I know they can *vote* in Chicago, but still ....

Mississippi Supreme Court justice, and Fifth Circuit nominee, James Graves spends 20 pages explaining why it's perfectly all right for a dead person to file a lawsuit.

Fortunately, it's a dissent.

Unfortunately, two other justices signed on.

2 comments:

  1. One thing I got focused upon reading the opinion is how bizarre the language in cases about waiving statutes of limitations is.

    The court has stated (but not held) that s.o.l.'s can be waived even where preserved in the answer, and all-but-said that a defendant who, say, waits to assert s.o.l. at trial has likely waived it. So there's an obligation to file a dispositive motion? The court imports language from the arbitration cases (where waiver by choosing to litigate) makes perfect sense and service-of-process cases, where waiver makes even more sense.
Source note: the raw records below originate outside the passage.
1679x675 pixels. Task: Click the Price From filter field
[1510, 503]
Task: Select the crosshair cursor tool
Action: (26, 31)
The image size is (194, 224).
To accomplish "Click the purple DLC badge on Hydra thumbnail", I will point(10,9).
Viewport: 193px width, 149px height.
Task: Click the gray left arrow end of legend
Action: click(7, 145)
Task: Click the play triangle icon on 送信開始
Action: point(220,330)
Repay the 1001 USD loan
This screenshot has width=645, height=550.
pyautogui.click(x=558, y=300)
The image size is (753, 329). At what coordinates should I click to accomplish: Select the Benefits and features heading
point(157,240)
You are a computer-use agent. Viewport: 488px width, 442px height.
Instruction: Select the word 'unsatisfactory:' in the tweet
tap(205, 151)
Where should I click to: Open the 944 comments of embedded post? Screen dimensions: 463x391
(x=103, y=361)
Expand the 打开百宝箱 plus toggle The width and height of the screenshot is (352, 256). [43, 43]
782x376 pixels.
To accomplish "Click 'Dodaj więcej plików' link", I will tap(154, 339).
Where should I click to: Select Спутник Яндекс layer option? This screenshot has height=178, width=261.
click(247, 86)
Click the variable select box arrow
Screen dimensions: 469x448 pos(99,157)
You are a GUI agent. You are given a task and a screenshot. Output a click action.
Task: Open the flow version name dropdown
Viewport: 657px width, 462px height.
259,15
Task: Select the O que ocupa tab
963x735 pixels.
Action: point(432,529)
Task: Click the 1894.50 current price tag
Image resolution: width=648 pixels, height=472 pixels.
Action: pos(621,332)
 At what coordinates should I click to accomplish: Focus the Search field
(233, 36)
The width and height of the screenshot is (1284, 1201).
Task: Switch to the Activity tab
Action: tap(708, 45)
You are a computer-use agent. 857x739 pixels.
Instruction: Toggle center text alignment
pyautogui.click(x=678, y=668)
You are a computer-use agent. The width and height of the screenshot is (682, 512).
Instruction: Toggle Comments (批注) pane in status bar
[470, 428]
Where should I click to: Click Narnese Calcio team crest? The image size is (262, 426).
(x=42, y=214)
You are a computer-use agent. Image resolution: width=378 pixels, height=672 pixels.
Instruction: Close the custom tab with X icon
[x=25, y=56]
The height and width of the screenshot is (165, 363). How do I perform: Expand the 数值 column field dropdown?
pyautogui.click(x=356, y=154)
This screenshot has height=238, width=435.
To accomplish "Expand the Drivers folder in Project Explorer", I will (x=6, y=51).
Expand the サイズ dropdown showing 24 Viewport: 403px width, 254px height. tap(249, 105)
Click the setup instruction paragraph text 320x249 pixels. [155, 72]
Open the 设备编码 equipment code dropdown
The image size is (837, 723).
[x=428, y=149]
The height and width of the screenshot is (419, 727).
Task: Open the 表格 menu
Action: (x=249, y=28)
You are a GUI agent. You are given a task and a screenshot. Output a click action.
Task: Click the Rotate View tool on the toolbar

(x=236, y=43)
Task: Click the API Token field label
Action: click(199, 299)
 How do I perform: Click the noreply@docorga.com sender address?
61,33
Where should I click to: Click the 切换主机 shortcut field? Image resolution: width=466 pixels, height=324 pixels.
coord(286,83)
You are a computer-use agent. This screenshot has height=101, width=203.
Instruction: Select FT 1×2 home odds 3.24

    This language seems the result of sloppiness to me and it's sloppiness that's either going to cause the court to have to trip over this issue every time a s.o.l. defense is raised, or, worse, will bite someone on the ass someday.

    I've read through the majority and dissenting opinions. I guess I'm not as bothered by the contending positions as you are-- Graves does seem to have a circuit court opinion directly on point on his side, and is right that much of what the majority cites is pre-rules and not obviously controlling. Having not read the 10th circuit opinion, I'd probably vote with the majority if I had a vote but view this one as a close call. I don't love the way his opinion is written-- one early lesson I teach law student writers is to do an overall theory and discuss the cases in context of that, and not write here's-the-list-of-cases style opinions.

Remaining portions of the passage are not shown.